Makes me want to strangle someone when something like this happens. I work hard for my money and earn it honestly. Why can't those who steal do likewise?

Dan


----------



## Justman (Jul 22, 2006)

" A similar thing happened to me with my Visa/debit card. I check my account online almost everyother day. One day I found 4 transactions totalling about $700.00 Each transaction originated in Yokohama, Japan. I've never been to Japan and have never ordered anything from Japan. "

My bank actually monitors for this type of charges... If I seem to purchase anything out of the norm, they give me a call and ask me about it. Pretty cool!


----------



## Doxie-Doglover-Too (Jan 25, 2007)

Justman said:


> " A similar thing happened to me with my Visa/debit card. I check my account online almost everyother day. One day I found 4 transactions totalling about $700.00 Each transaction originated in Yokohama, Japan. I've never been to Japan and have never ordered anything from Japan. "
> 
> My bank actually monitors for this type of charges... If I seem to purchase anything out of the norm, they give me a call and ask me about it. Pretty cool!


the new thing our credit card does is occasionally deny a charge. It has only happened to Rick. He carries the debit card as well. To get the card to work again , we have to call and tell them some of our recent charges so they know it really is us. At first we really hated it but the idea behind it is great. It is happening with big and small charges. Frustrating for sure when it happens but beats the alternative.


----------



## clarkely (Sep 15, 2008)

We have a separate checking account, not linked to any of our other checking or other accounts.
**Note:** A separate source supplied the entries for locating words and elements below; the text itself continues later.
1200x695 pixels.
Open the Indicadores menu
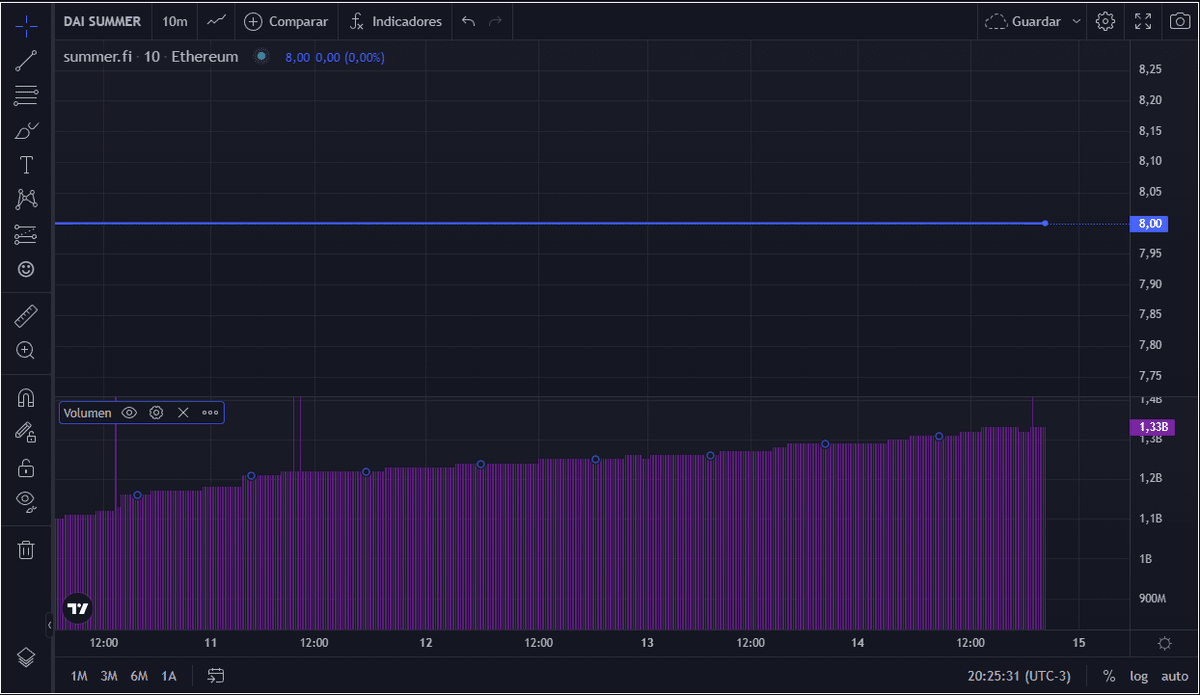(396, 21)
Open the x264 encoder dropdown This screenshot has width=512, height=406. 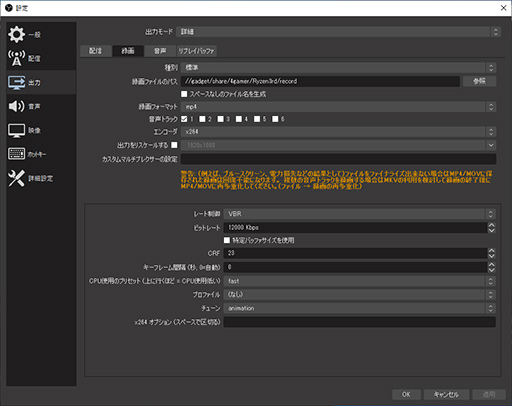[338, 132]
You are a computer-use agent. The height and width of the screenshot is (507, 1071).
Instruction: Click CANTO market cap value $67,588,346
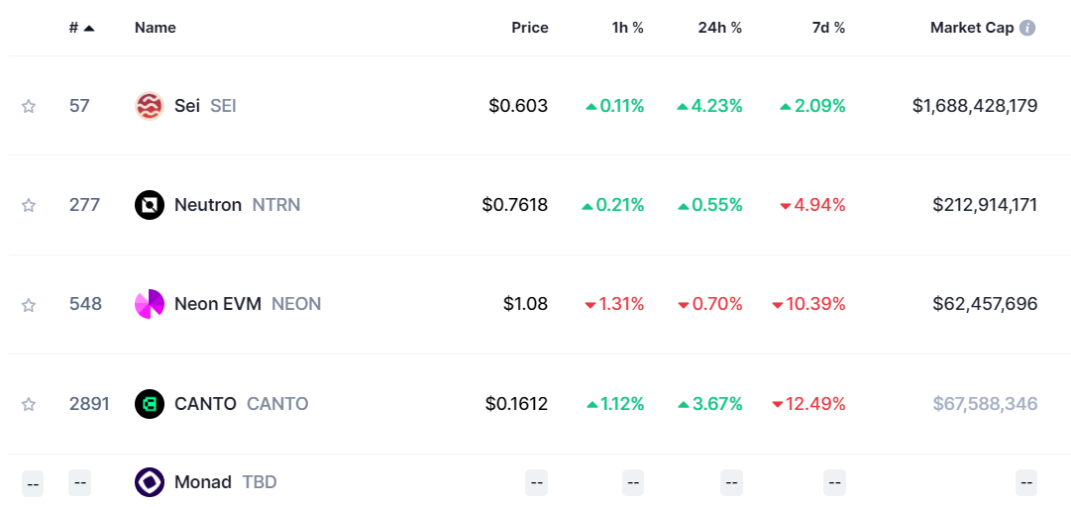click(985, 404)
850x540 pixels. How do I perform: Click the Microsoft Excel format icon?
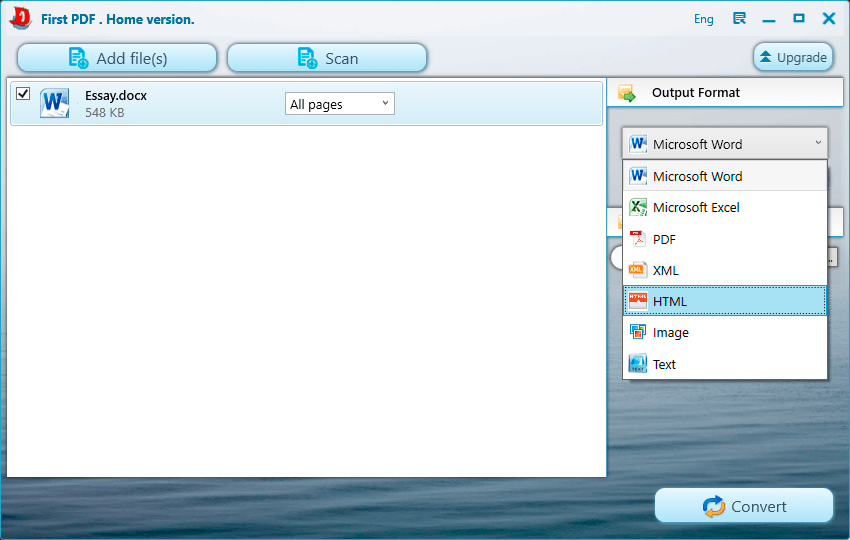click(x=638, y=207)
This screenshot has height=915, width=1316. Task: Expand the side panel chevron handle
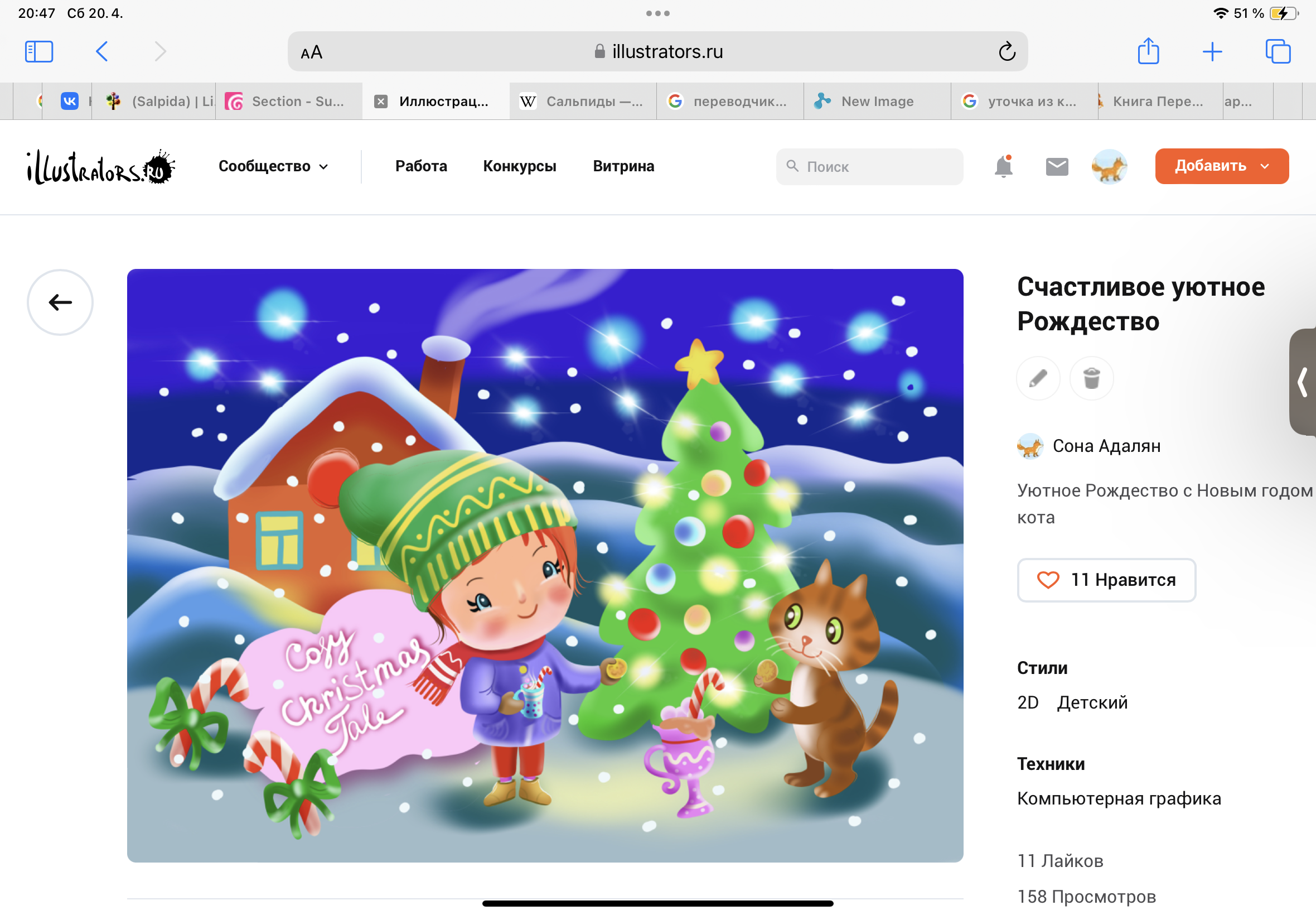tap(1302, 382)
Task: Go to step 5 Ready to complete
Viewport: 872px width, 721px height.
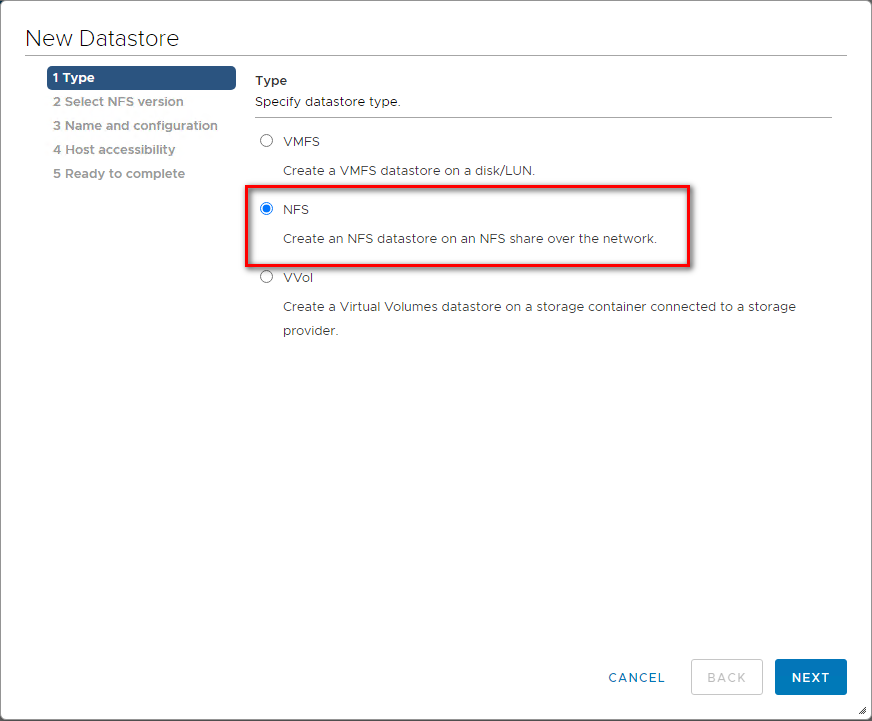Action: point(119,174)
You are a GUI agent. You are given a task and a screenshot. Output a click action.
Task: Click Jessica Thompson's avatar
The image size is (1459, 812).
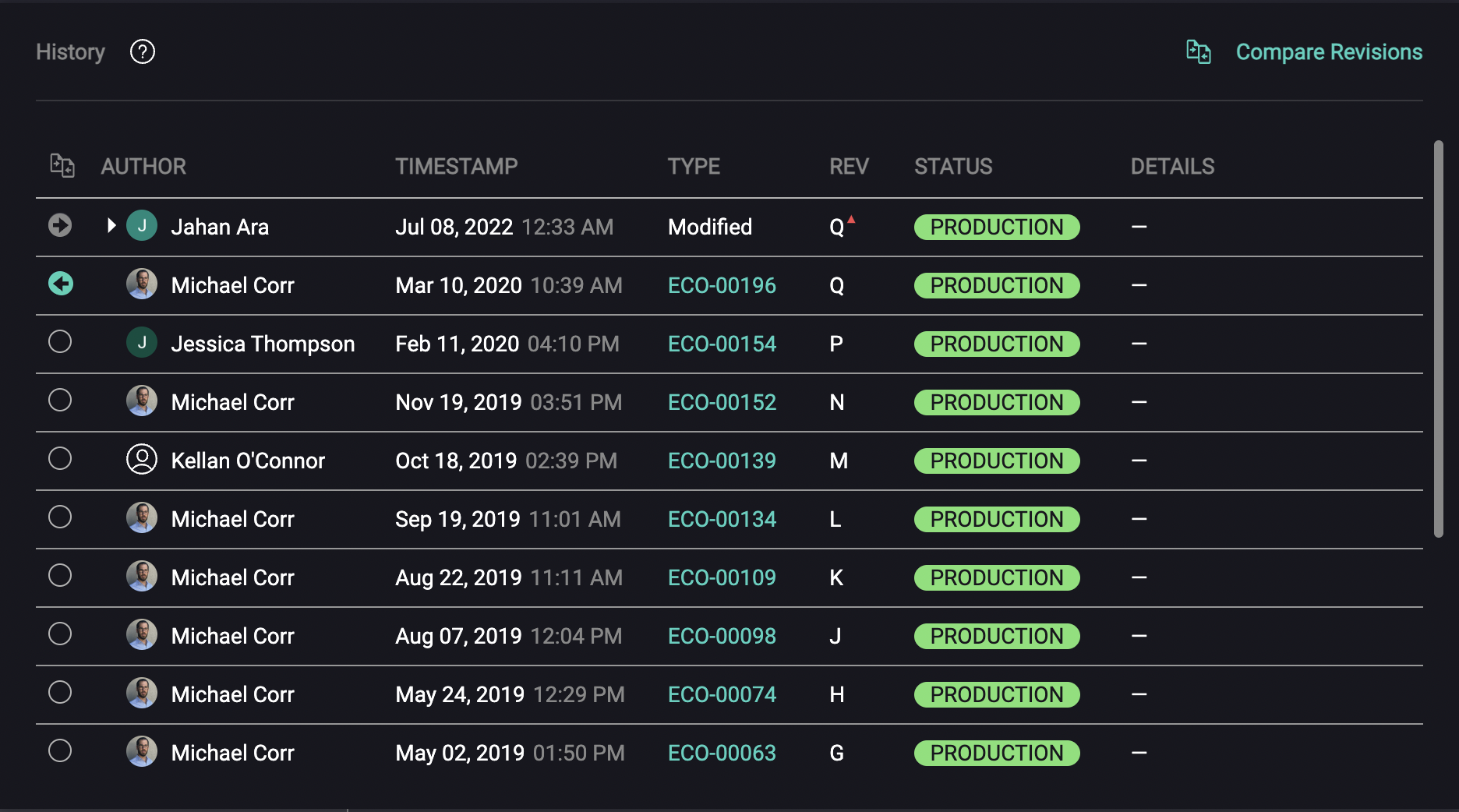[143, 343]
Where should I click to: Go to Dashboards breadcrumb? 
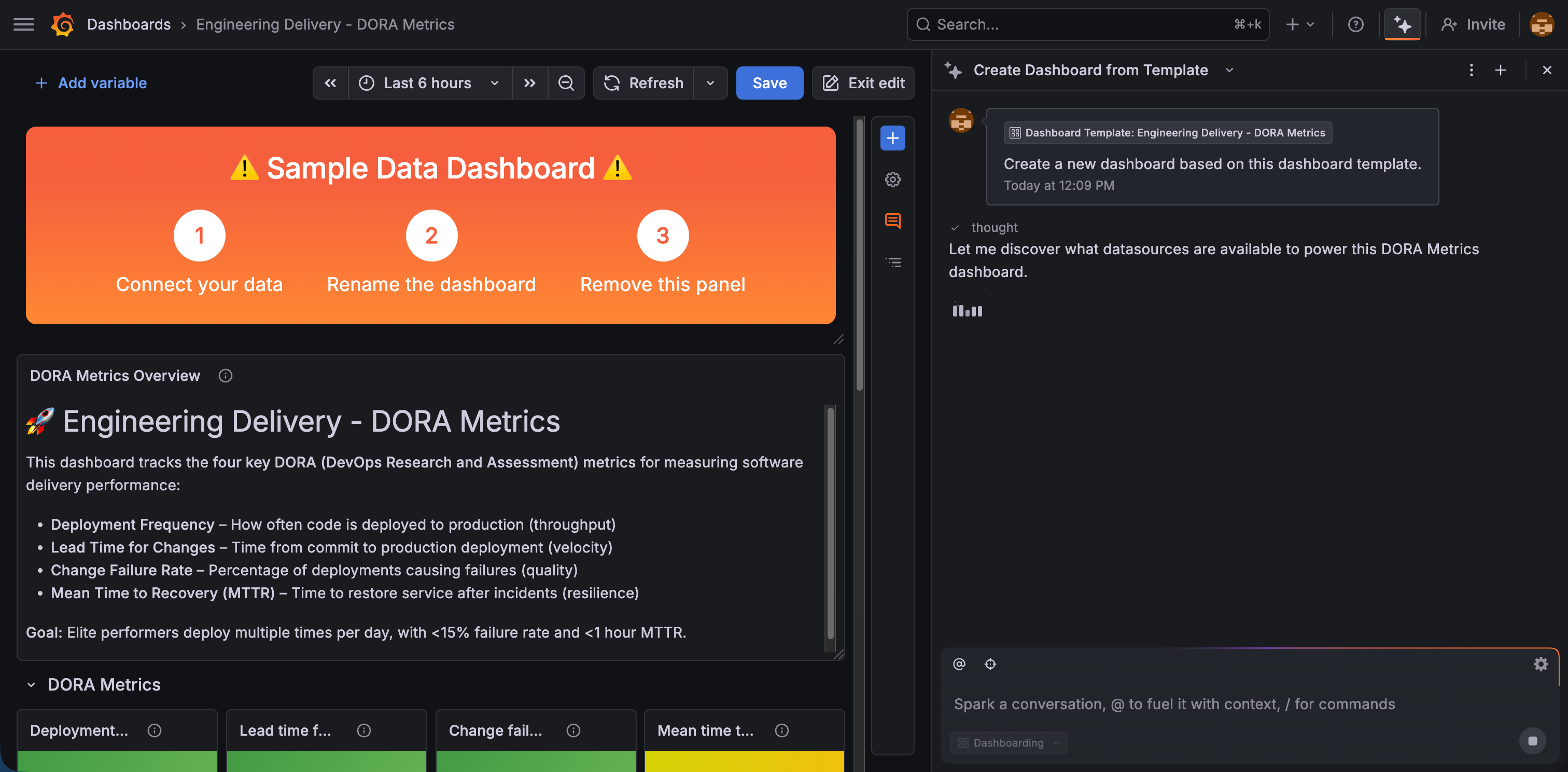pos(129,24)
We use that one as the one linked to our paypal account, and we only keep the minimum required by the bank in it to keep it open.

I am confident it will get reversed and fixed............but it will be a pain in the arse getting it done..........

and unfortunately................you always feel like your talking to an idiot.and not getting satisfaction............i had had a minor issue once with double paying for an item.............and it was frustratung to say the least.

Good luck


----------



## 4ME (Sep 11, 2006)

We received a charge for a magazine subscription we didn't order around 25.00 dollars.
we disputed it and they said they found no basis for our complaint. What a crock of cheese!


----------